Tom Curry, Josh Navidi, Justin Tipuric, Hamish Watson, Taulupe Faletau, CJ Stander

Arguably the toughest area of the squad to pick with Gatland stacked with a number of top-class options. Tom Curry, Hamish Watson, Justin Tipuric and Taulupe Faletau all look shoo-ins for the squad with each player being on top of their game in recent months – especially Scotland’s Watson who was named Six Nations Player of the Championship. In a smaller squad Gatland is likely to only take two or three others to compete for back-row spots. Sam Underhill’s injury has undermined his prospects and with Curry, Tipuric and Watson all specialist opensides he could well be the odd one out despite him starring in England’s run to the 2019 World Cup final. Josh Navidi and Jamie Ritchie are players with similar skillsets – physically imposing flankers each with a tireless work-rate – and are hugely important to their respective teams. Navidi’s consistency of performance and ability to cover positions across the back-row just gives him the nod. Billy Vunipola, CJ Stander and Sam Simmonds are all options to cover the world-class Faletau at No.8. Vunipola however has been in desperately poor form of late, looking out of shape and struggling for confidence in the Six Nations. In contrast South African-born Stander was excellent for Ireland in the championship with his power in attack and defence, whilst Exeter’s Sam Simmonds has been playing the house down for his club for some time- form that should have seen him starting for England in recent months. With very little to choose between Stander and Simmonds either player could get the nod but Stander’s bulk and power allied with his experience sees him just edge out the dynamic all-action game of Simmonds.

Scrum-half

Conor Murray, Tomos Williams, Danny Care

A position where the Lions are not blessed with players in the best of form. Conor Murray’s experience and tactical control make him the leading contender for the No.9 jersey – with his masterful performance against England a few months ago a timely reminder of his class. Behind Murray the Welsh duo of Tomos Williams and Gareth Davies look the nearest challengers to Murray. Davies has proven big-game experience having excelled at two World Cups, but his form has been shaky of late. Williams is a player of rich promise, although injuries have stalled his progress but Gatland likes him and he could bring great impact off the bench.

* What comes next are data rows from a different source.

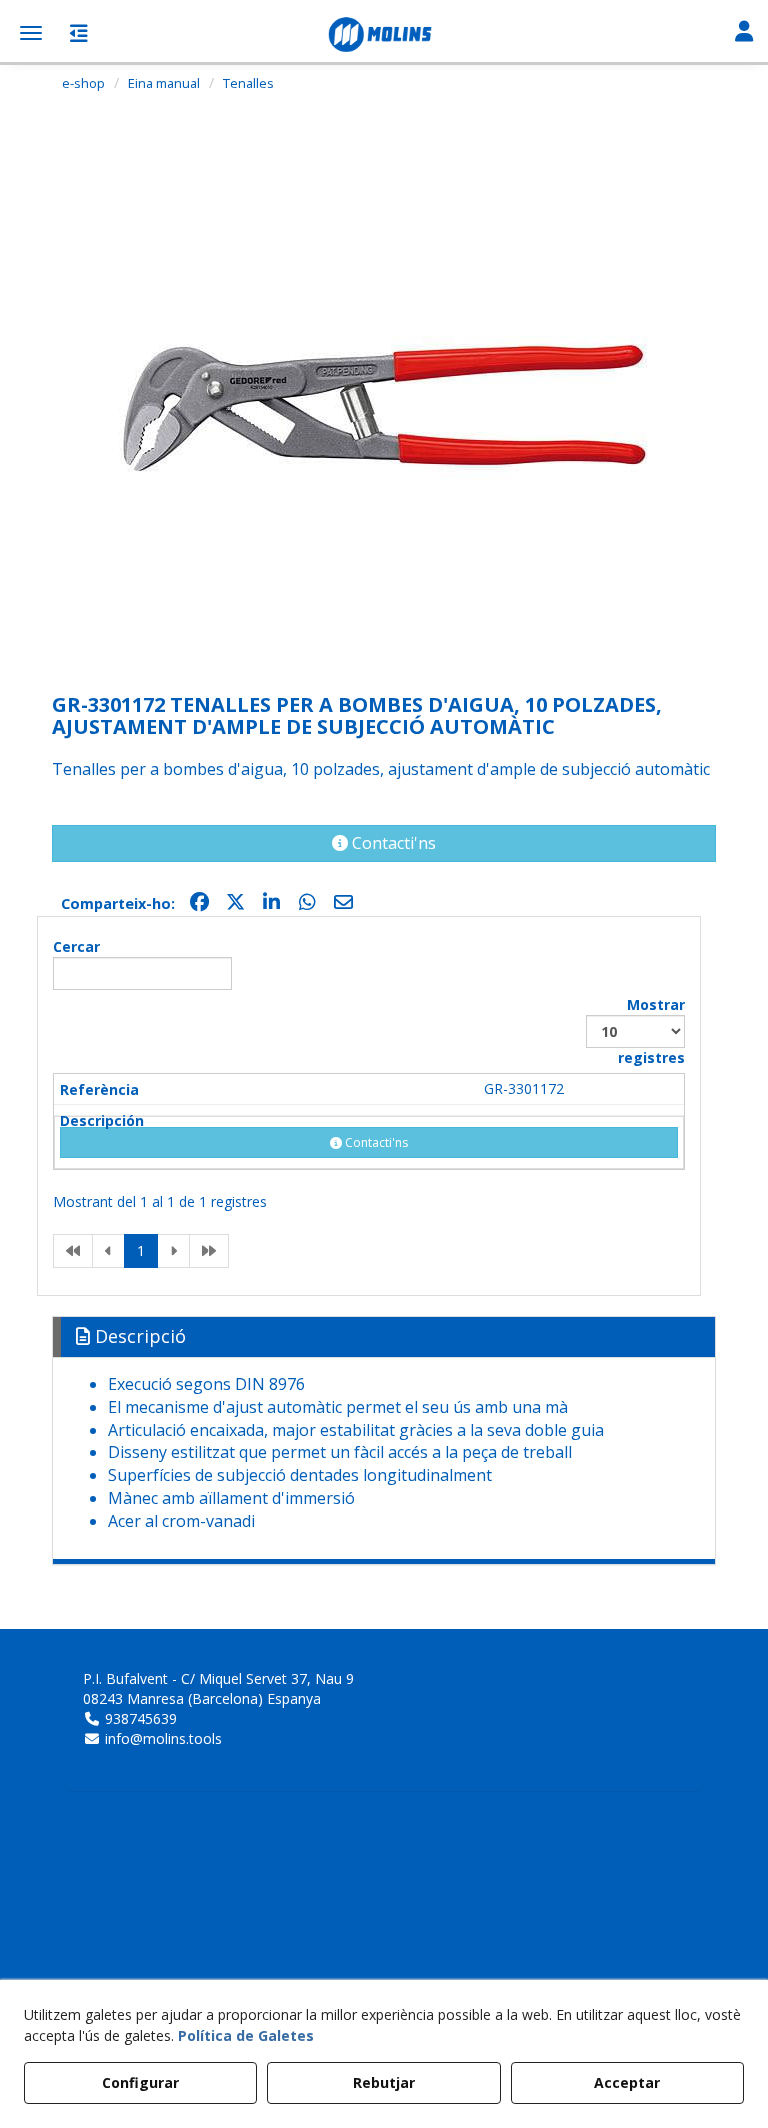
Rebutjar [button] (384, 2082)
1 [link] (141, 1250)
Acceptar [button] (627, 2082)
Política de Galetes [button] (246, 2035)
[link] (73, 1251)
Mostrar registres (651, 1031)
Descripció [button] (138, 1336)
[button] (384, 35)
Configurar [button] (140, 2082)
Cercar (76, 946)
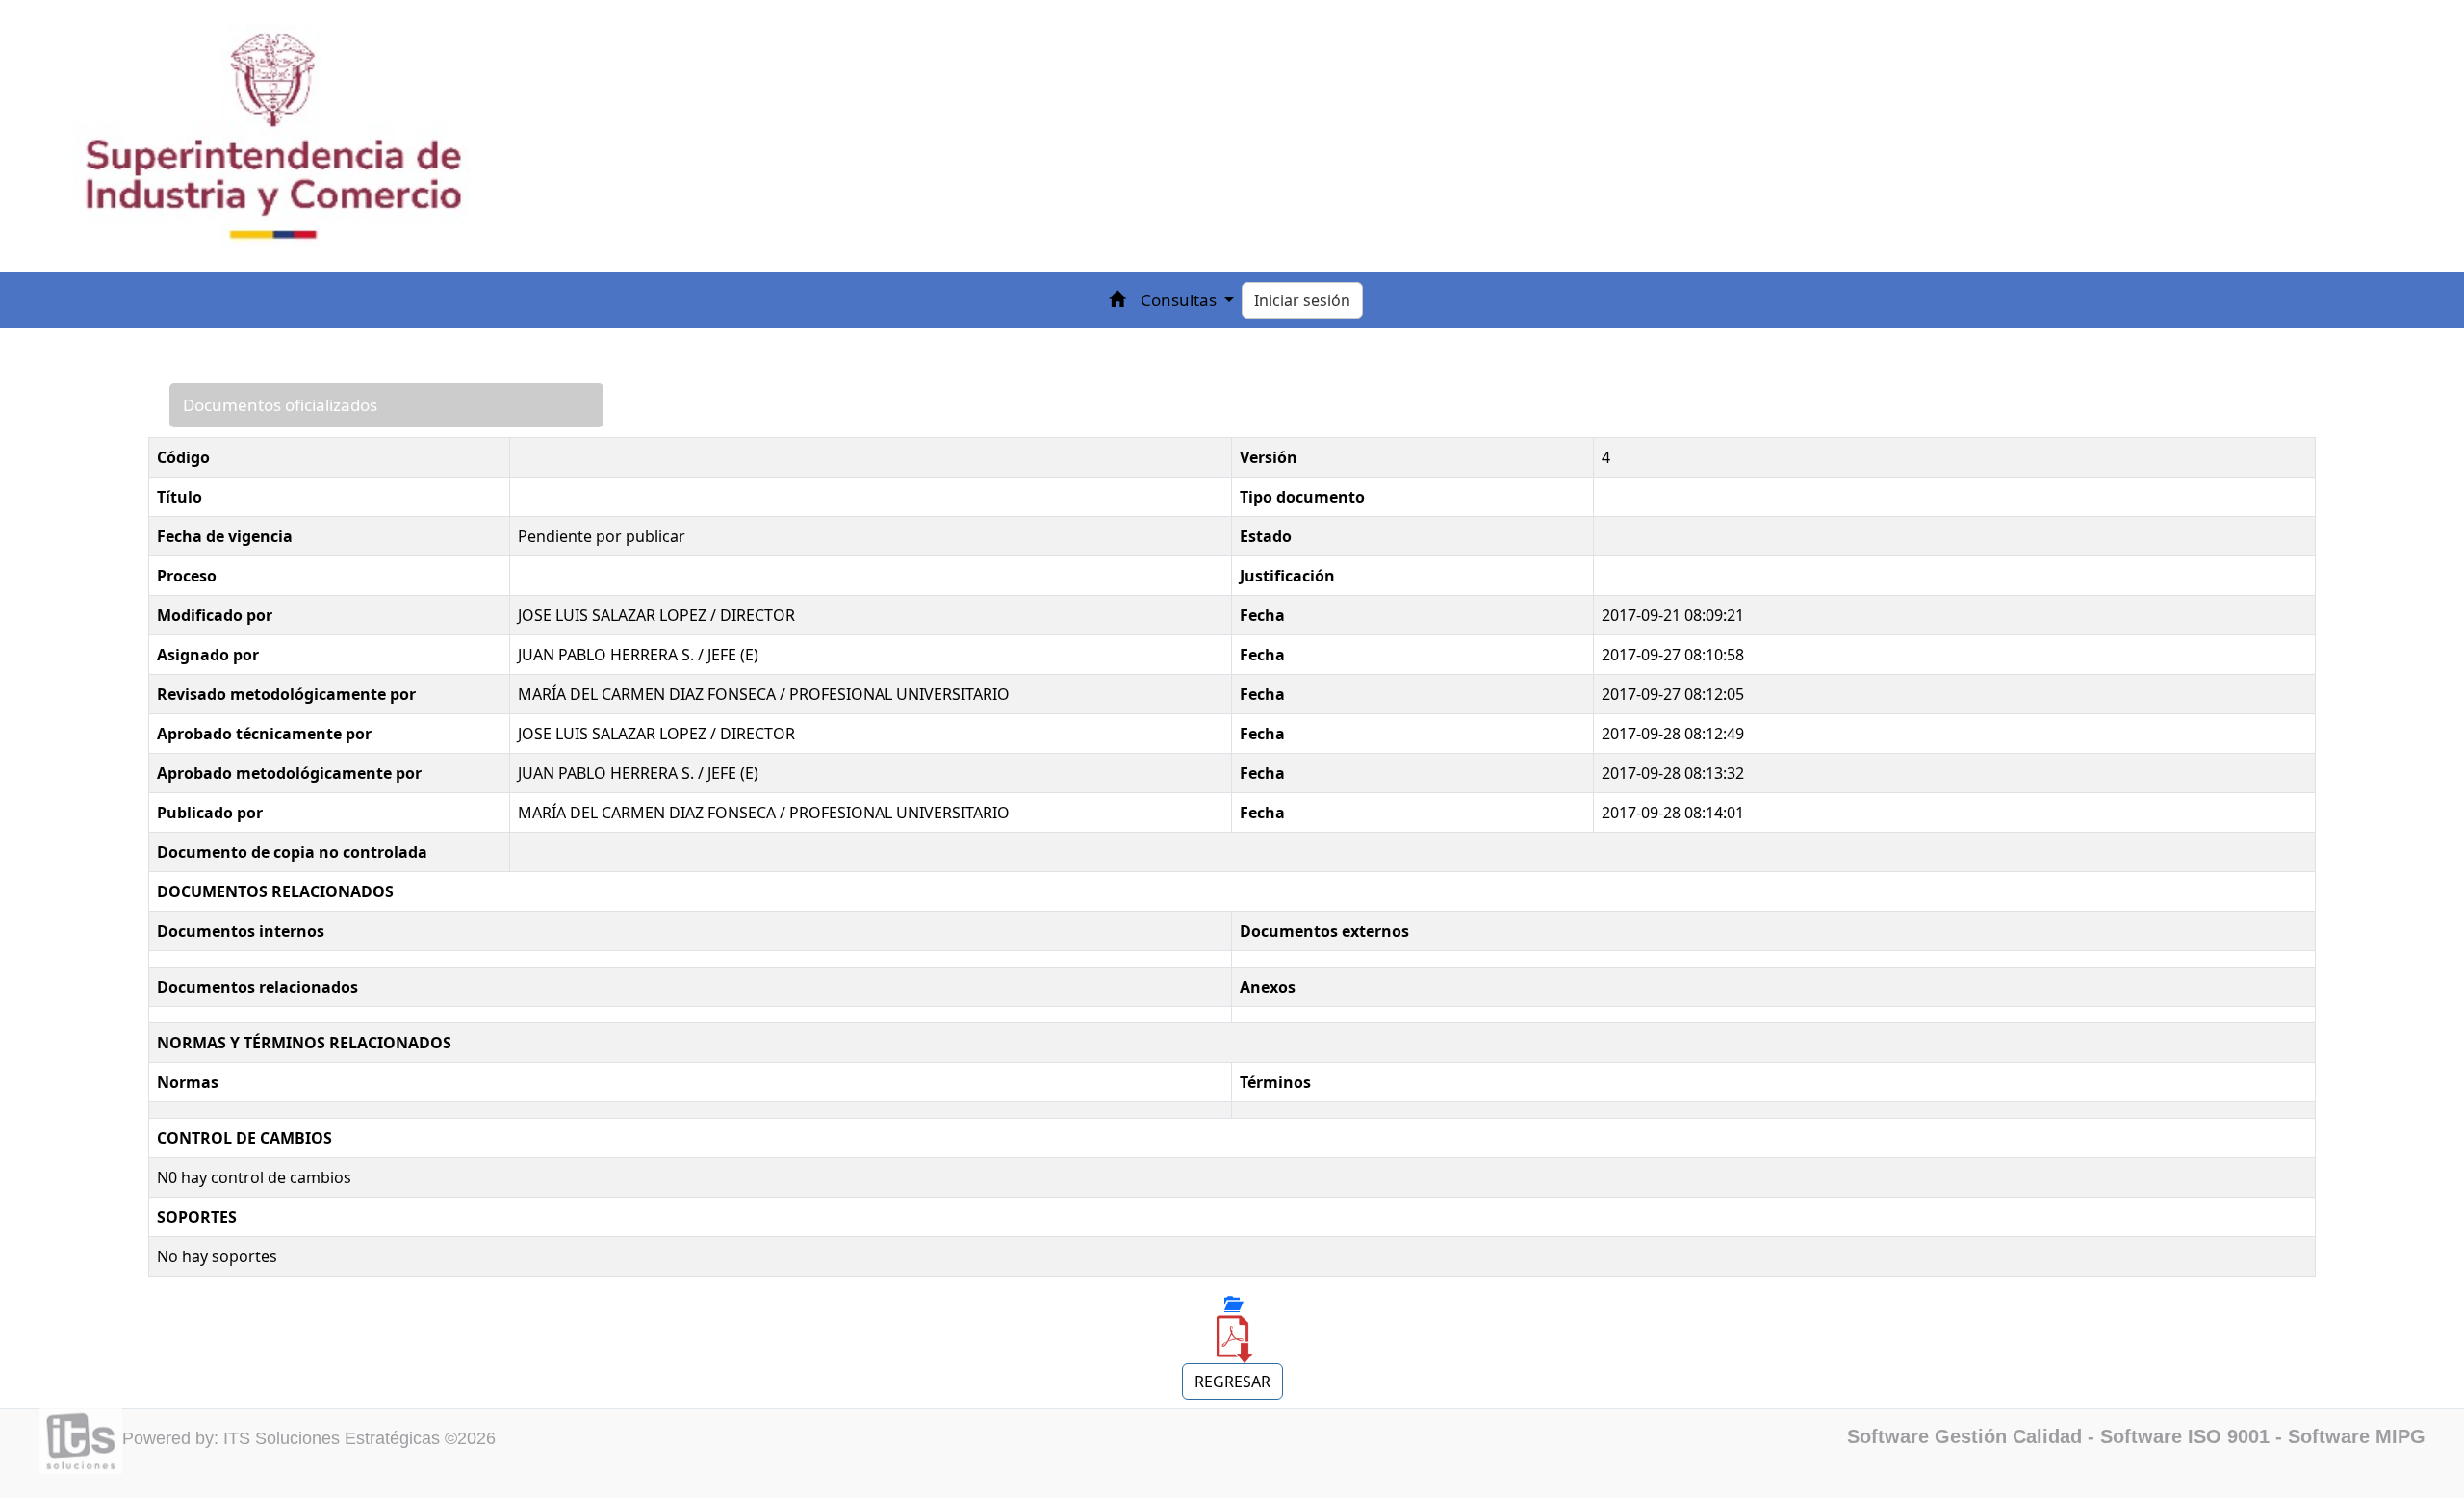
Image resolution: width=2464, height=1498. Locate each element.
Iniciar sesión (1302, 300)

Ben Youngs would have been another likely contender but has pulled out for family reasons, whilst Ali Price is a real threat around the fringes but has struggled at times with his game management and tactical control. Harlequins’ Danny Care may not have played test rugby for a while but has been in excellent form for his club recently and is a player with bags of experience after a lengthy test career. Care would be a good tourist and could act as a mentor to Williams, who like Care in his younger days is a scrum-half with raw pace but some rough edges to his game.

Fly-half

Dan Biggar, Jonny Sexton, Owen Farrell

There was a welcome return to form from Wales’ Dan Biggar and Ireland’s Jonny Sexton during the Six Nations, both had their struggles last season but grew in prominence with each passing game this year. Biggar’s game seems to have reached a new level since his move to Northampton with his attacking game flourishing in particular. Despite being 35 years old, Sexton continues to defy his age with some top displays – none more so than in Ireland’s Six Nations victories over Scotland and England. Finn Russell is a supremely talented 10 and is arguably the best attacking fly-half available to Gatland, although his game management skills can be called into question and his loose style of play sees him take risks that goes against Gatland’s preferred style of play. England’s Owen Farrell was the Lions talisman four years ago in New Zealand, but poor form has undermined him of late. His ability to cover centre 12 as well as 10 boosts his chances, as does his winning mentality and leadership qualities.

Centre

Robbie Henshaw, Garry Ringrose, Jonathan Davies, Chris Harris

Robbie Henshaw was one of the best players in this year’s Six Nations and his power and strength in attack and defence will be needed in South Africa where size is king. Manu Tuilagi looks to have run out of time to prove his fitness despite his renowned abilities as a match-winner. George North’s injury is a massive blow with the Welshman’s rejuvenated form since his move from wing to centre earmarking him as a test starter at 13. In his absence Garry Ringrose and Jonathan Davies look the frontrunners to fill the centre berth. Irishman Ringrose is a skilful and classy runner whilst Wales’ Davies is an experienced player of undoubted class with six Lions test caps to his name already. North’s injury frees up a space in midfield with Scottish duo Chris Harris and Cameron Redpath and England’s Henry Slade the most likely to fill the void. Redpath is short on experience at this level, but produced a sublime performance on his test bow at Twickenham a few months back where he was a constant threat in attack. Injuries however have cruelly robbed him of the opportunity to build on that encouraging start. Henry Slade is another classy footballer but his best performances have often come at club level with England’s more prosaic approach failing to ignite his obvious qualities. Scotland’s Chris Harris has largely gone under the radar although his importance to his side is clear to see with his defensive skills particularly important in helping Scotland achieve wins at Twickenham and the Stade de France this year. Gatland likes a physical presence in midfield and with two familiar faces in Townsend and Tandy on the coaching team, Harris may get the nod.

Back Three

Stuart Hogg, Liam Williams, Anthony Watson, Louis Rees-Zammit, Josh Adams, Hugo Keenan

Scotland captain Stuart Hogg is in the form of his life and looks likely to win his first Lions test cap on what would be his third tour. Liam Williams is another world-class full-back, and his aerial prowess could be a significant asset in South Africa. Anthony Watson has returned to form, and his expert footwork and pace make him a near shoo-in for the test team on the wing – just as he was in New Zealand in 2017. Louis Rees-Zammit is the new sensation of test rugby and after his match-winning exploits for Wales, his skill for conjuring tries out of nothing could see him unleashed on the Springboks this summer. Jonny May looked a shoo-in for the squad a couple of months ago but his form has fallen away sharply, in that same period Wales’ Josh Adams has been back in amongst the tries showing the form that saw him shine at the 2019 World Cup. May and Adams are both top-class finishers, but given their similarities Gatland is likely to opt for just one in this smaller squad and May’s recent struggles may see him miss out in favour of the Welshman. Duhan van der Merwe’s size and power made him a hard man to stop in attack in the Six Nations although his defensive shortcomings may undermine his cause. Hugo Keenan has been one of Ireland’s most impressive performers in recent times and looked perfectly at home in the 15 jersey. The Leinster man has a great range of skills in attack, is equally comfortable and strong with his running and passing game, can play wing as well as full-back and also is a steady presence under the high ball even if his defence needs improving.